In my series, She Speaks Greek Farsi (2009), my abdomen serves as the site of language. An expression in Greek, to speak any language in a “Farsi way”, is a comment on how fluent and well someone speaks that language. So to speak “Greek Farsi” or “English Farsi” is to speak Greek or English well. By implication and inspiration, if such a compliment exists today (despite the ancient history of war between the Greeks and the Persians), then other similar signs of respect between antagonistic nations might be possible.
From the concrete world of my embodied experience, language is abstracted. At once personal and universal, private and public, I write words on my skin from the flesh of my own tri-cultural heritage. Words whose meanings, however, hold great potency for anyone who has had to relocate and emigrate: family, place, language, love, friend, birth, land, home, person, history, life, memory, body, self, and world.

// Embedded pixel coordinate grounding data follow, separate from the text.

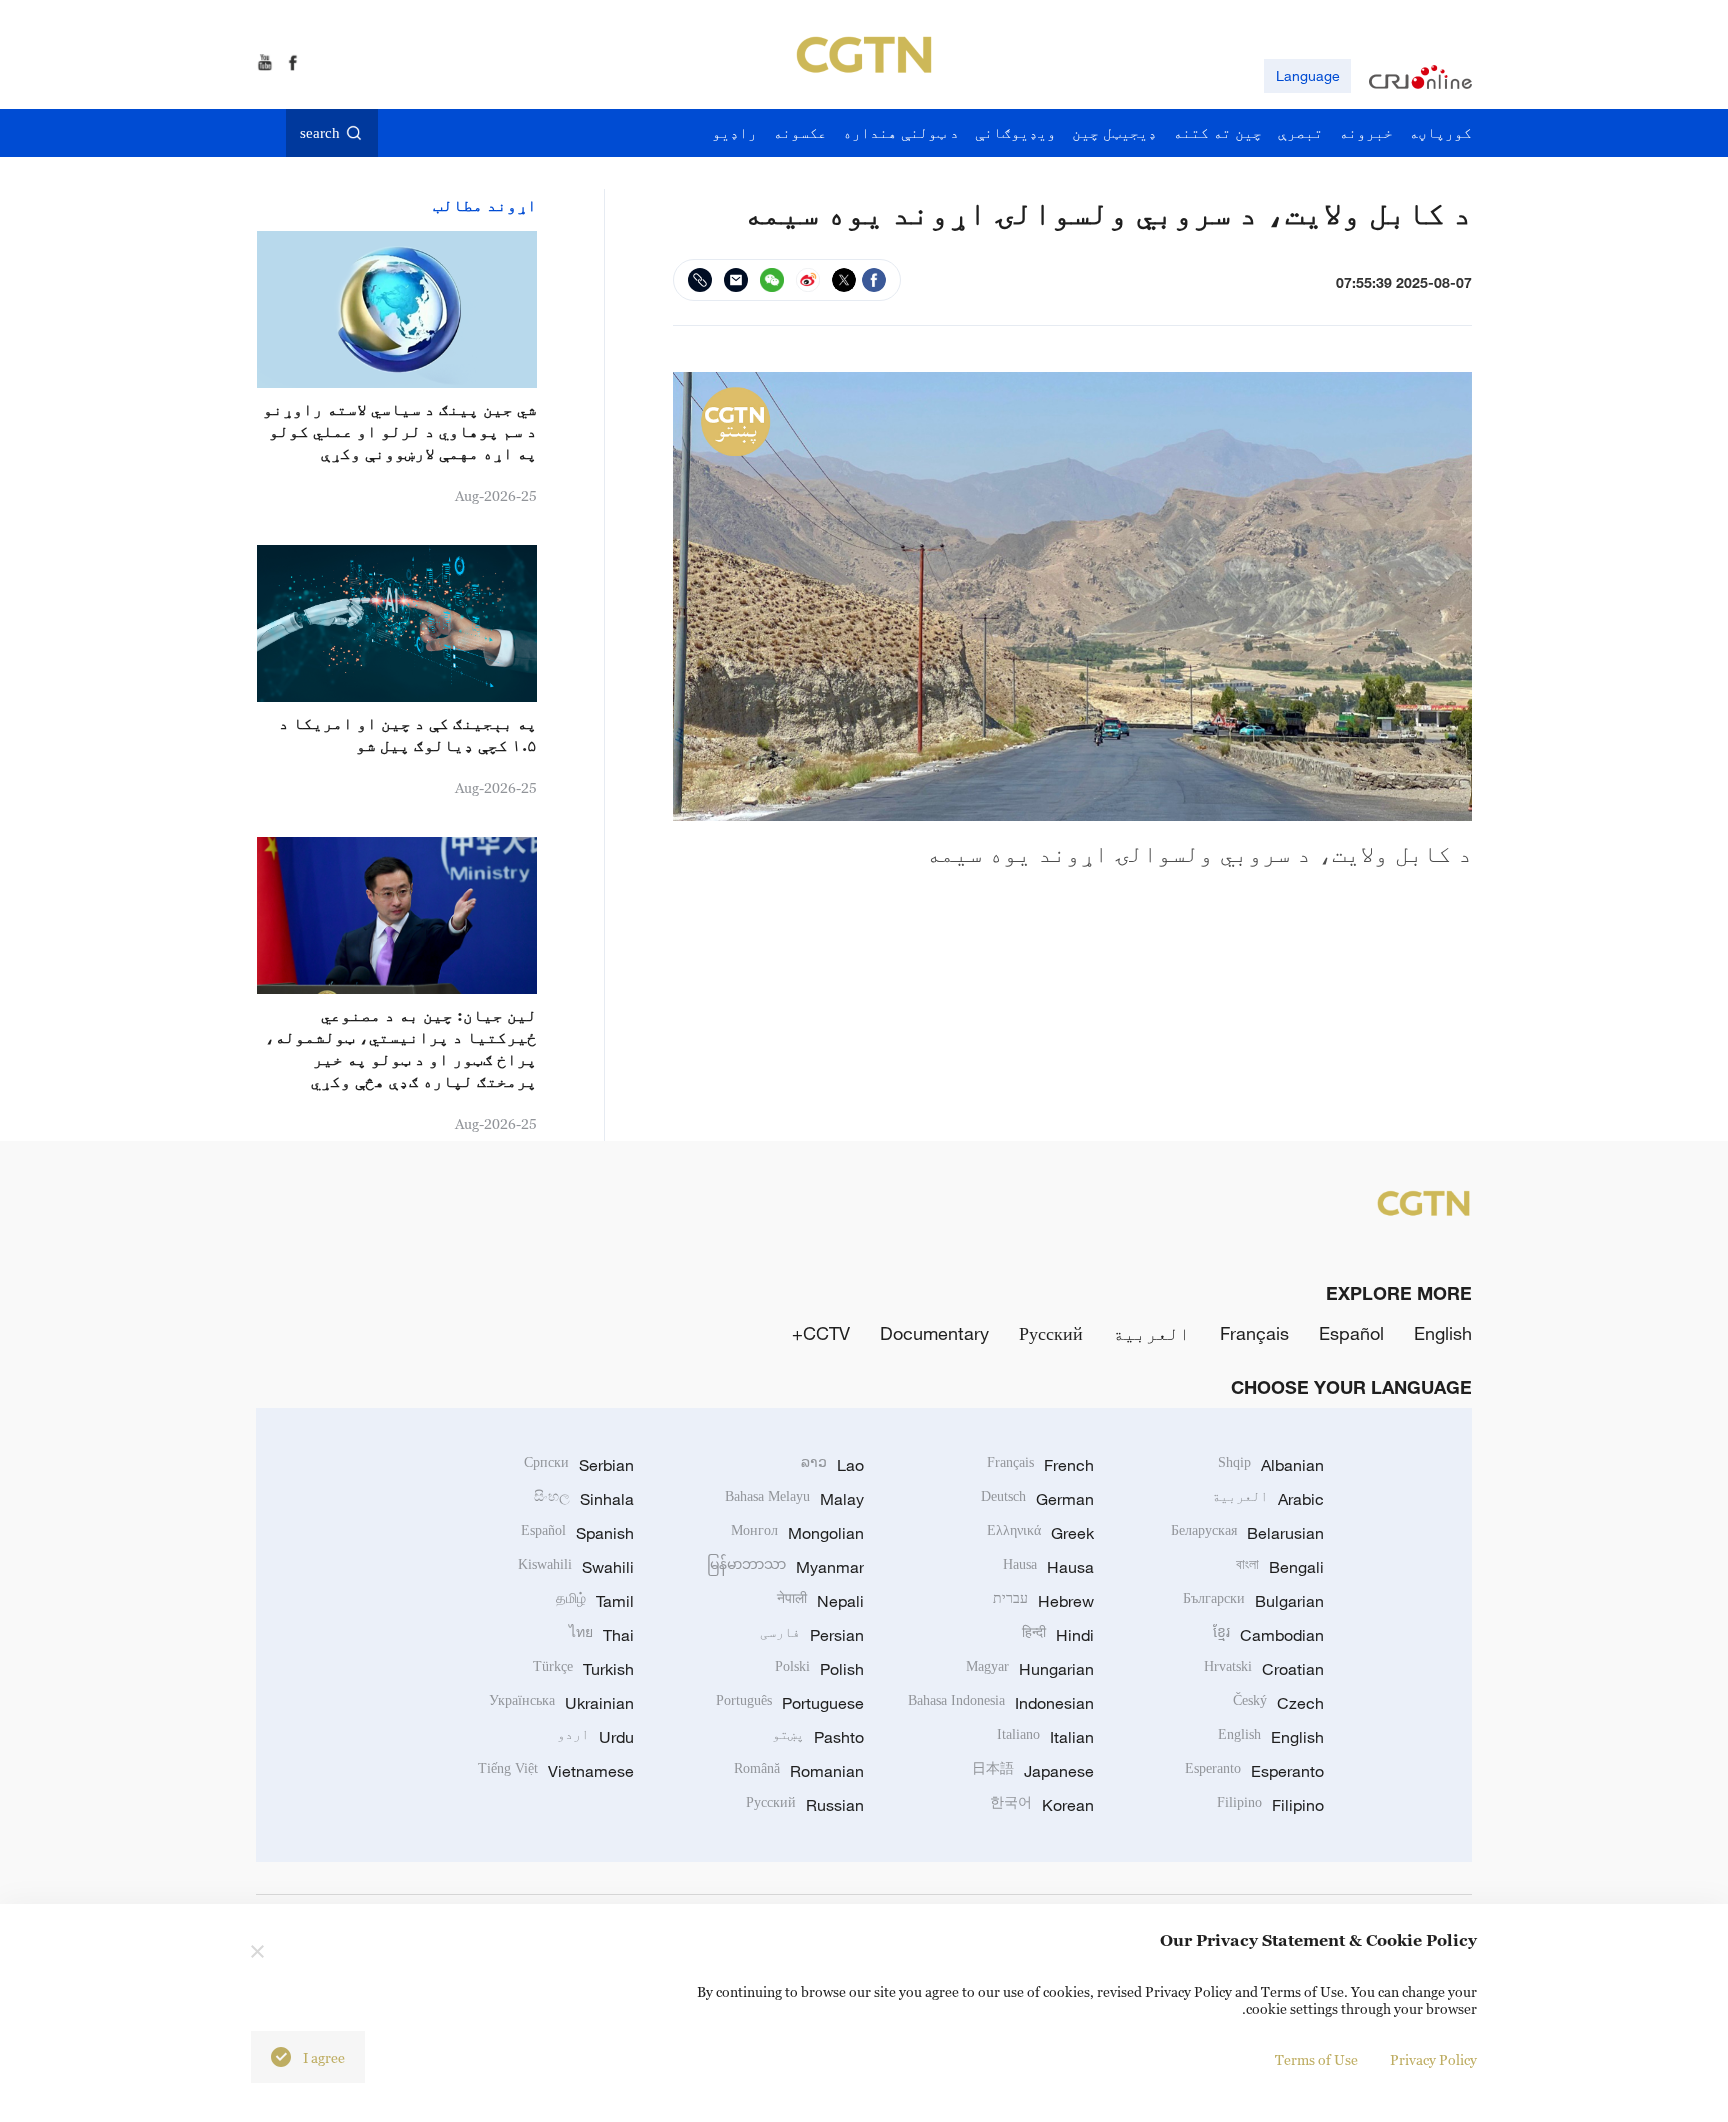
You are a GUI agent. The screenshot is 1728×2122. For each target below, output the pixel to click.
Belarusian (1247, 1533)
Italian (1045, 1737)
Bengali (1280, 1567)
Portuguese (790, 1703)
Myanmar (785, 1567)
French (1040, 1465)
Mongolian (797, 1533)
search (320, 133)
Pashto (818, 1737)
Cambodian (1268, 1635)
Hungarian (1030, 1669)
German (1037, 1499)
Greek (1040, 1533)
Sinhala (584, 1499)
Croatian (1264, 1669)
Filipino (1270, 1805)
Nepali (820, 1601)
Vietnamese (556, 1771)
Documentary (934, 1333)
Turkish (583, 1669)
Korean (1042, 1805)
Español (1351, 1333)
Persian (812, 1635)
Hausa (1048, 1567)
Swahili (576, 1567)
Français (1254, 1333)
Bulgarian (1253, 1601)
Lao (832, 1465)
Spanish (577, 1533)
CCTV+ (821, 1333)
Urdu (595, 1737)
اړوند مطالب (485, 205)
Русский (1051, 1333)
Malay (794, 1499)
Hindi (1058, 1635)
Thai (601, 1635)
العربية (1151, 1333)
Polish (819, 1669)
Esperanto (1254, 1771)
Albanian (1271, 1465)
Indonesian (1001, 1703)
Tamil (595, 1601)
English (1443, 1333)
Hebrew (1043, 1601)
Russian (805, 1805)
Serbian (579, 1465)
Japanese (1033, 1771)
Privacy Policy (1433, 2059)
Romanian (799, 1771)
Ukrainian (561, 1703)
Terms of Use (1316, 2059)
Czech (1278, 1703)
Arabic (1268, 1499)
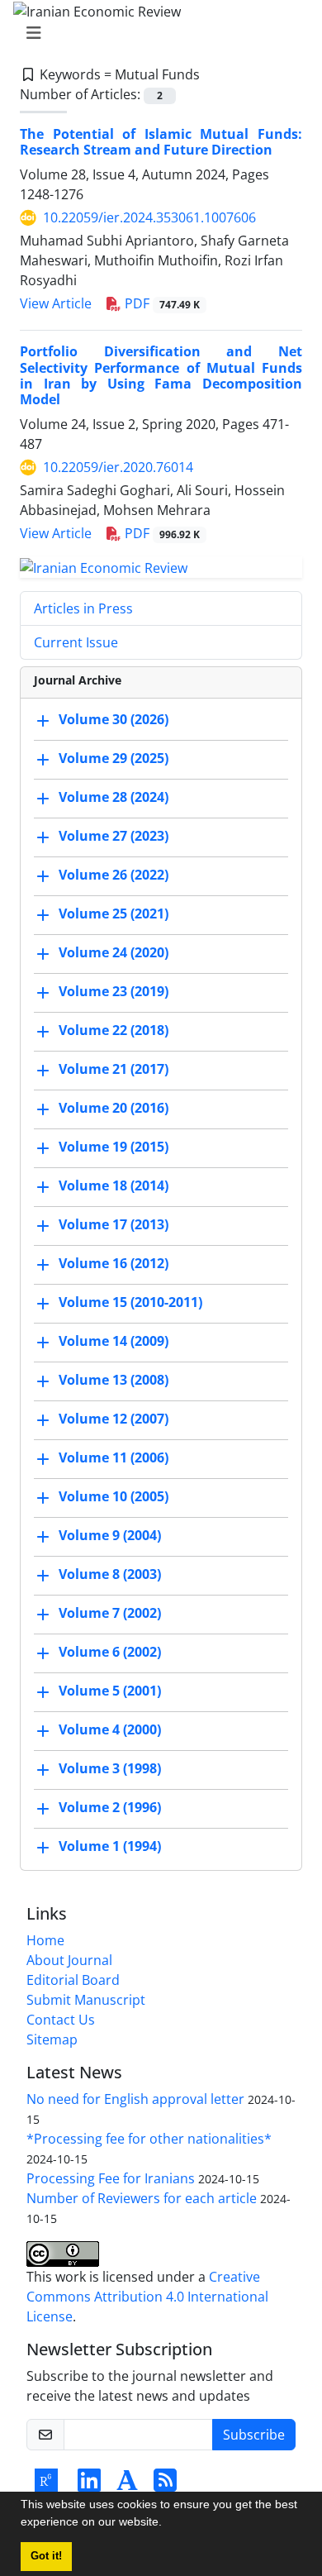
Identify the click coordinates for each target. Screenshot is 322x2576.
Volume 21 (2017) (113, 1069)
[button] (167, 2523)
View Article (56, 303)
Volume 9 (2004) (110, 1535)
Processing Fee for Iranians (110, 2178)
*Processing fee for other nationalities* (149, 2139)
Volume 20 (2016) (113, 1108)
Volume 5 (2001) (110, 1691)
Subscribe (254, 2435)
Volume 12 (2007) (113, 1419)
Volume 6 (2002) (110, 1652)
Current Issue (76, 642)
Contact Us (60, 2020)
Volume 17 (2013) (113, 1224)
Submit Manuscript (85, 2000)
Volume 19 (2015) (113, 1147)
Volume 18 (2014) (113, 1185)
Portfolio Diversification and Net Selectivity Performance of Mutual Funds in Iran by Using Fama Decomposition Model (161, 375)
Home (45, 1940)
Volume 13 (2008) (113, 1380)
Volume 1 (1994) (110, 1846)
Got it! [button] (46, 2556)
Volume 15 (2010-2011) (130, 1302)
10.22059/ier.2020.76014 (118, 467)
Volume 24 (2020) (113, 952)
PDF (160, 303)
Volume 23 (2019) (113, 991)
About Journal (69, 1960)
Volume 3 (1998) (110, 1768)
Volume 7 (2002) (110, 1613)
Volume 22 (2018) (113, 1030)
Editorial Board (73, 1980)
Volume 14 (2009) (113, 1341)
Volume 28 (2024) (113, 797)
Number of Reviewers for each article (141, 2198)
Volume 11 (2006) (113, 1457)
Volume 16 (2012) (113, 1263)
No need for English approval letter (135, 2099)
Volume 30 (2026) (113, 719)
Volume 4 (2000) (110, 1729)
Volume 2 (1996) (110, 1807)
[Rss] (165, 2485)
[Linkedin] (89, 2485)
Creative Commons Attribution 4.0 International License (147, 2297)
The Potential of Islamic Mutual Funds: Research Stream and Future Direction (161, 142)
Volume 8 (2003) (110, 1574)
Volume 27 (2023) (113, 836)
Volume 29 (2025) (113, 758)
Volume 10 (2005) (113, 1496)
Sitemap (52, 2039)
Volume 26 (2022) (113, 875)
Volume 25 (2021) (113, 913)
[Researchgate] (46, 2485)
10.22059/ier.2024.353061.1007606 (149, 217)
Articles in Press (83, 608)
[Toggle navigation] (156, 33)
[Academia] (127, 2485)
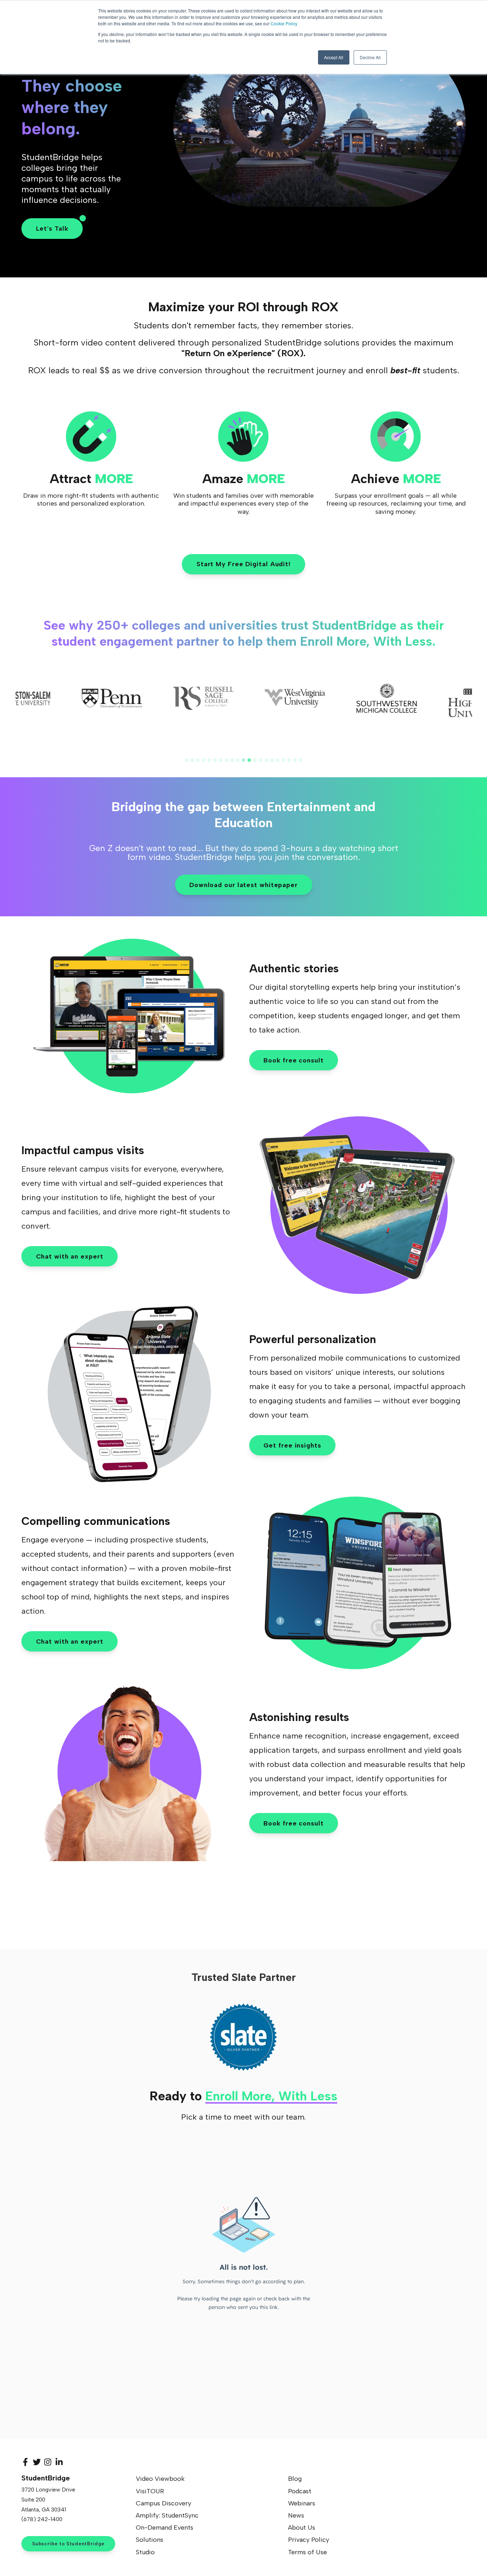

My own skin is the surface paper on which my art is born. Imagine love written on a womb like the stretch marks from giving birth. Words turn into marks of labor in the creative act. I write in what was my childhood’s handwriting on my skin, performing language. The Greek and Farsi words come from opposite directions, but meet in the middle, creating a calligraphy that travels somewhere between private graffiti and public tattoo. Against the backdrop of the political tensions between Iran and the United States, my work stands as an alternative interaction between differing cultures to the usual domination or demonization.